CKB has closed down because the owner, Lee Blackman, unfortunately passed away.  He was such a great guy and amazing trainer, it will be difficult to find someone to fill his shoes.

The only one I have so far managed to find SOR, is Nine Dragon Martial Arts Academy in Canning Vale.  I'm going for a look next week.  Have you heard anything about this?

My 6 year old son also done Muay Thai at CKB and it is difficult to find something for him to continue this.  He has been expressing an interest in karate, but I think he may find this a bit of a disappointment after doing Muay Thai for about a year.


----------



## Akira (Jan 9, 2010)

Wow, I didn't hear about Lee, my sincere condolences to his family and friends.
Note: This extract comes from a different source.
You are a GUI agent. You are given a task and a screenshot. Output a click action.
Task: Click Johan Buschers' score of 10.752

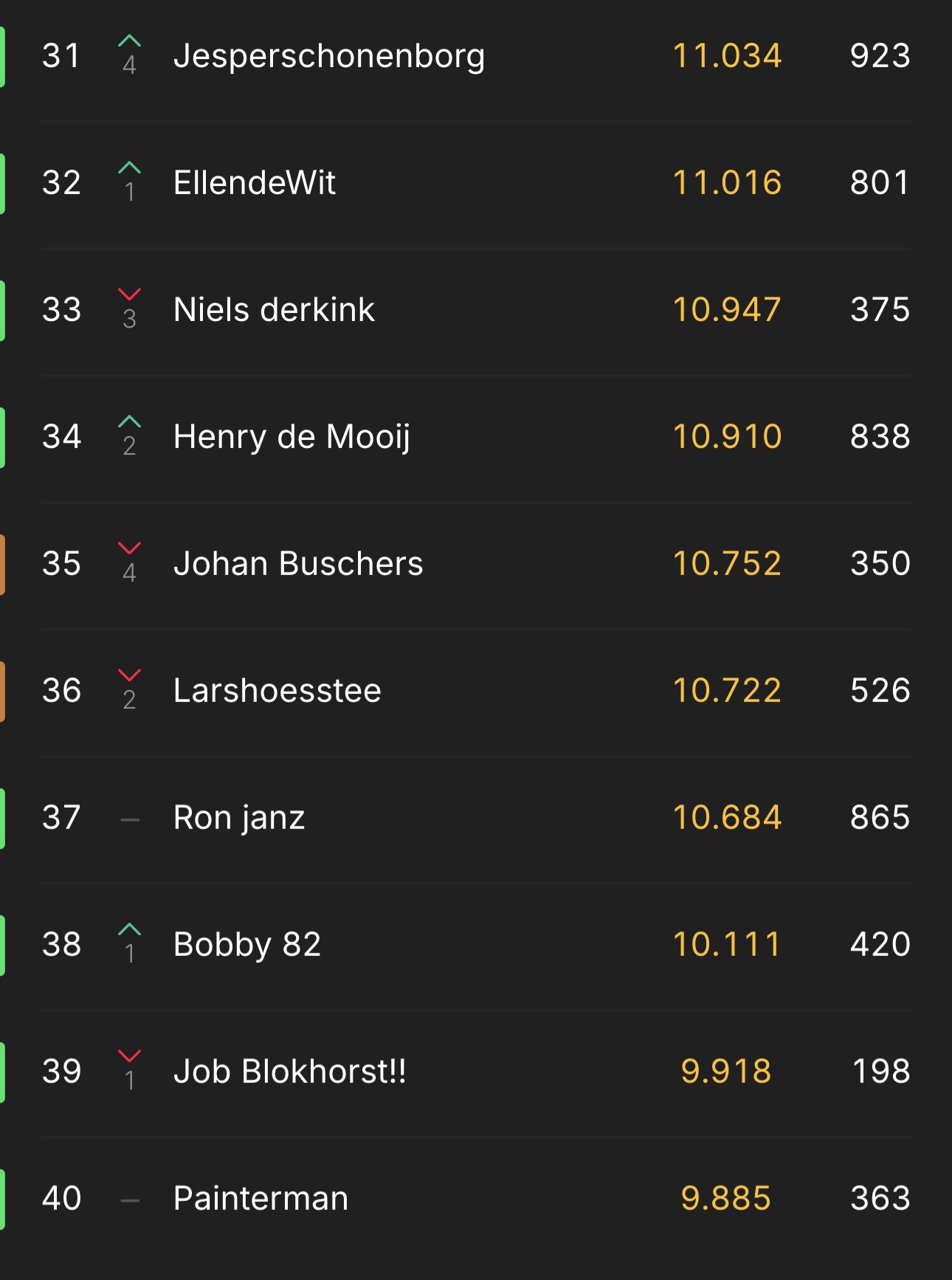coord(727,564)
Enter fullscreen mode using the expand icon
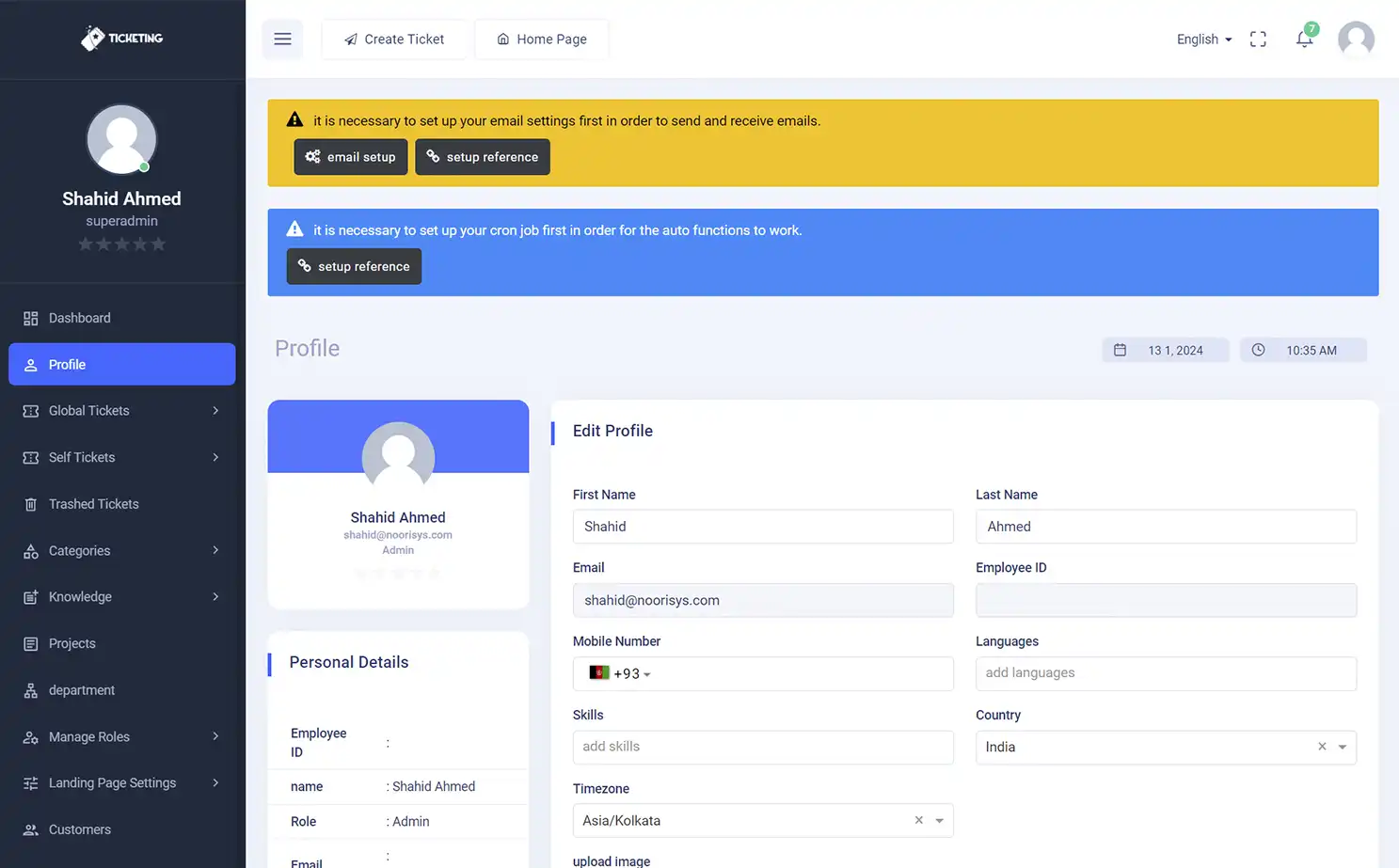 click(1258, 39)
I've never heard of Nine Dragons before, sorry. To be honest I steer clear of anything with 'Dragon' in the name.

Yeah it's difficult with all the gyms being spread so far apart. Perth could really do with a few more. I might be moving there for a while and opening one up with my thai mate but that's still in the works.

As far as kids muay thai programs, the only one I'm aware of is the one Murray runs up at Kalamunda Kickboxing but if you finish work at 5pm you'd only just get there by 6pm, plus it's up in the hills. 

Sorry I can't help any further. If I hear of anything I'll let you know.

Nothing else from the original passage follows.